Thursday, January 11, 2018

Failure to Issue a Statement of Decision Is Not Structural Error

F.P. v. Monier, No. S216566 (Cal. Nov. 27, 2017)

After a bench trial, and despite a proper request, the court in this case failed to issue a statement of decision under Code of Civil Procedure § 632. Everyone agrees that’s error. The question presented to the Supreme Court in this case, however, is whether it’s a structural error requiring per se reversal, or whether it’s a procedural error that merits reversal only upon proof of prejudice to the appellant. See Code Civ. Proc. § 475; Cal. Const. Art. IV, § 13. The Court of Appeal said prejudice is required. And the Supreme Court agrees.

After reviewing the lengthy history of the amendments to the statute currently codified in § 632, the Court admits its jurisprudence on the topic has been somewhat inconsistent. But particularly given the removal of a mandatory retrial requirement from earlier versions of § 632, the Court holds that proof of prejudice is, in fact, required to merit a reversal for failure to follow § 632. And since the trial record contained evidence sufficient to sustain a ruling in plaintiff’s favor and the trial court did, in fact, rule in favor of the plaintiff, there’s no prejudice her that would permit a reversal for the trail court’s procedural error in failing to follow § 632.


Tuesday, January 9, 2018

This Is Madness!

Rhue v. Superior Court, No. B283248 (D2d7 Nov. 28, 2107)

In many of California’s counties, the courts no longer provide official reporters. Parties need to bring their own. But if the parties can’t afford that, the only way to create an appellate record is a rather arcane process called a settled statement. Which is a narrative description, approved by the trial judge, of what happened during a proceeding. Very 18th century.

Monday, January 8, 2018

Park Rolls On

Shahbazian v. City of Ranch Palos Verdes, No. B271562 (D2d7 Nov. 22, 2017)

Some grumpy Palos Verdeans in a fence dispute with their neighbors sued a City for issuing an “over-the-counter after-the-fact permit” that approved the new fence. The City filed an anti-SLAPP motion, which the trial court denied on the basis that issuing a permit is not protected activity under Code of Civil Procedure § 425.16(b)(1). The City appealed.

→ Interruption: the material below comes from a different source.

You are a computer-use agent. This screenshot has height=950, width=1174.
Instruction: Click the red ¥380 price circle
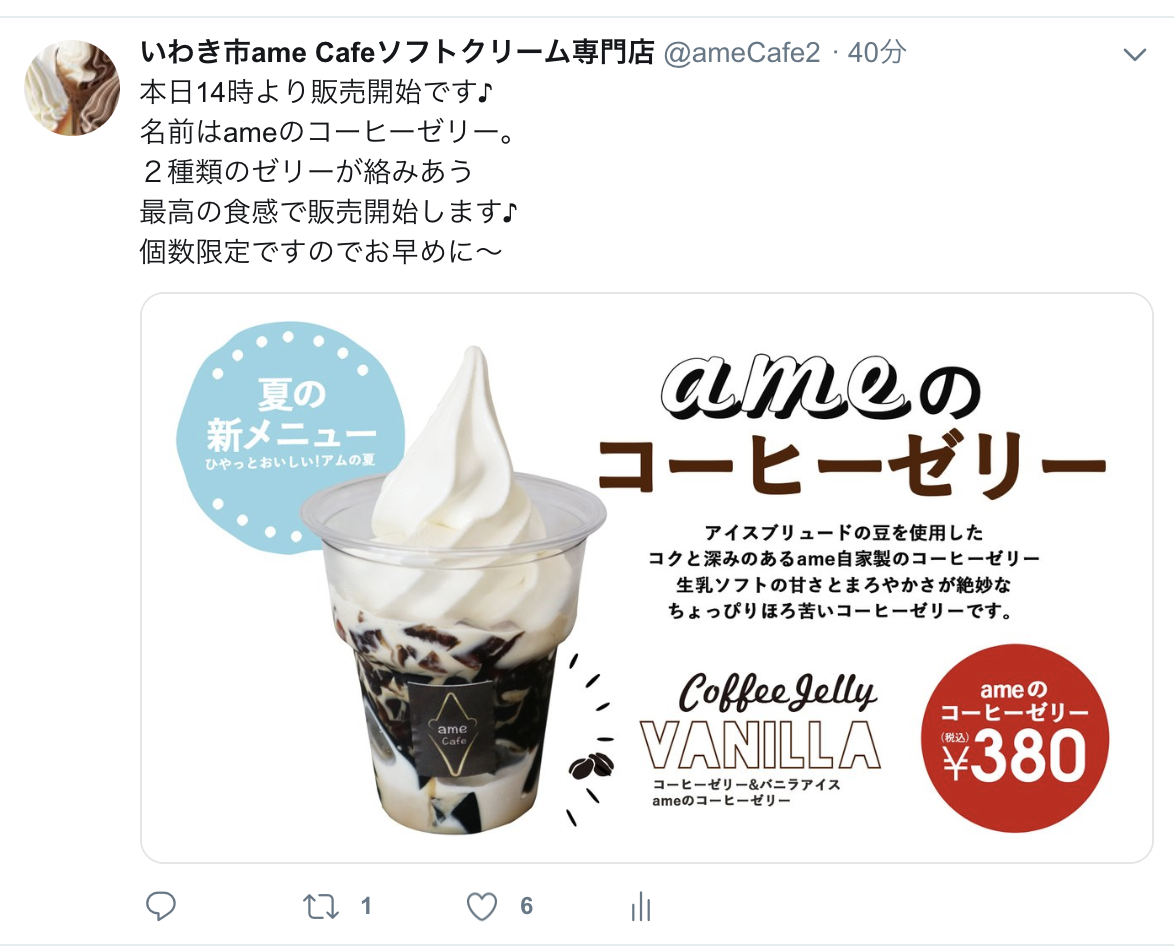[x=1015, y=737]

It’s pretty much all Park from here. There, the Supreme Court explained that while governments do and can speak and petition, normal official acts of government are not speech or petitioning, even though they are often arrived at by speaking beforehand and conveyed though some communicative act. Like issuing a permit. So there’s no protected activity.


Friday, January 5, 2018

Through the McCarran-Ferguson Looking Glass

Citizens of Humanity, Inc. v. Applied Underwriters, Inc., No, B276601 (D2d2 Nov. 22, 2017)

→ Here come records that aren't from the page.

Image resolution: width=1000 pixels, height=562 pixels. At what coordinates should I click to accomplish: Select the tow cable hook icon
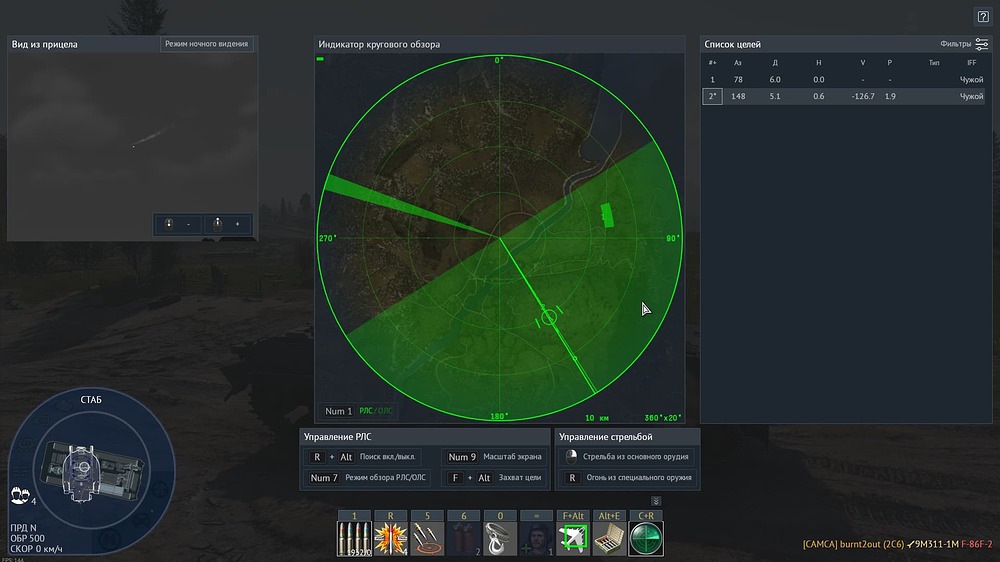pyautogui.click(x=500, y=538)
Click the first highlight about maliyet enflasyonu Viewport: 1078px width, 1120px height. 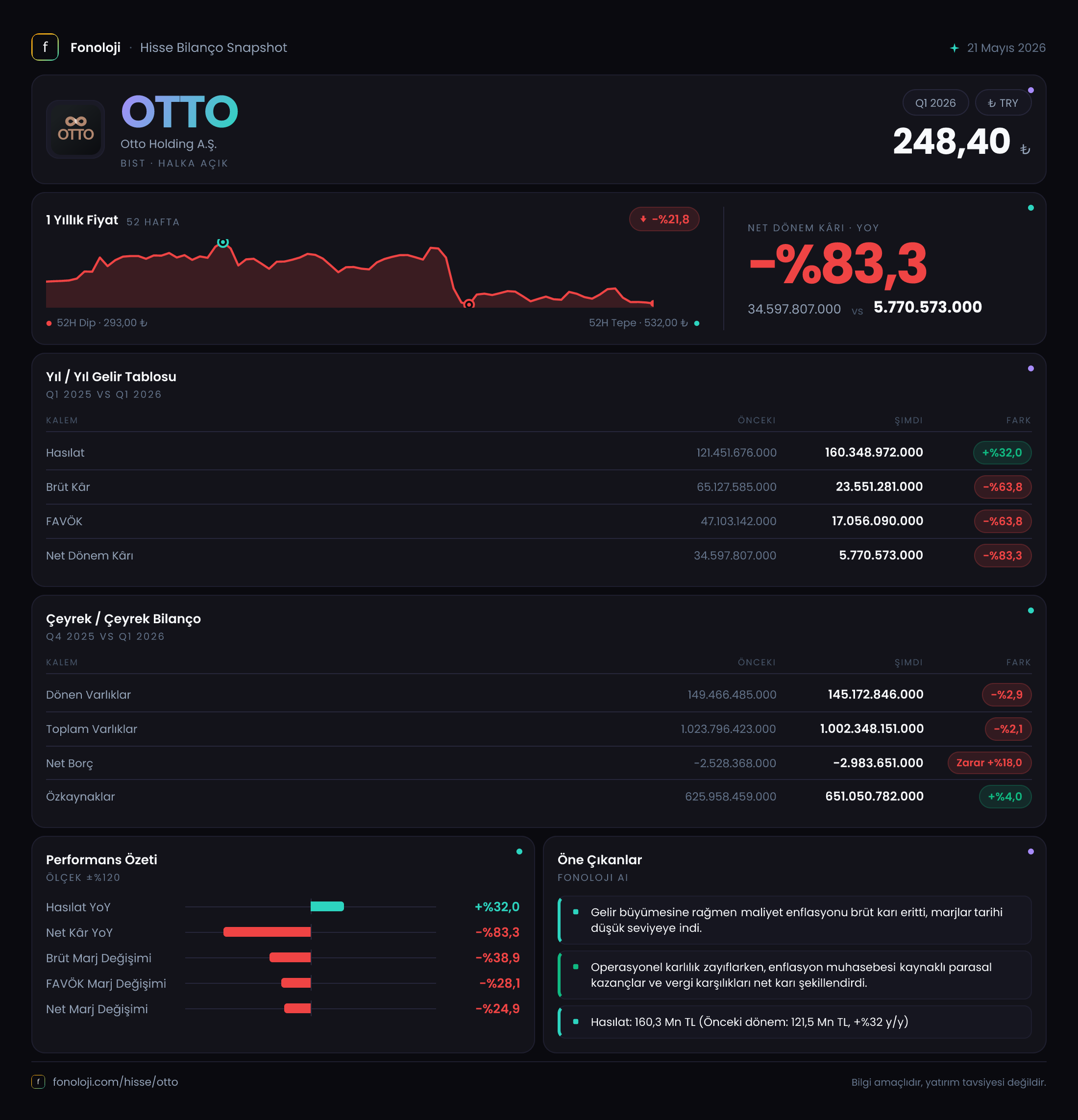[x=794, y=920]
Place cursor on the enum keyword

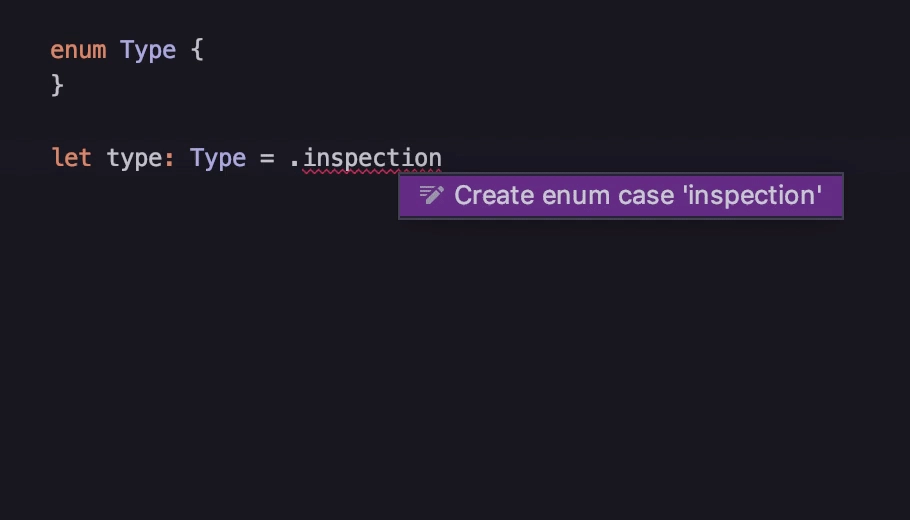click(78, 50)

When we talk about preemption and arbitration, we’re usually talking about federal law preempting a state law rule that says something isn’t arbitrable. But when it comes to insurance, that gets stood on its head. 

The McCarran-Ferguson Act, 15 U.S.C. §§ 1011–1015, says that federal law doesn’t regulate state insurance law unless the federal law is specifically addressed to the topic of insurance. It’s kind of a reverse preemption where state insurance law displaces federal laws of general applicability when it comes to insurance. 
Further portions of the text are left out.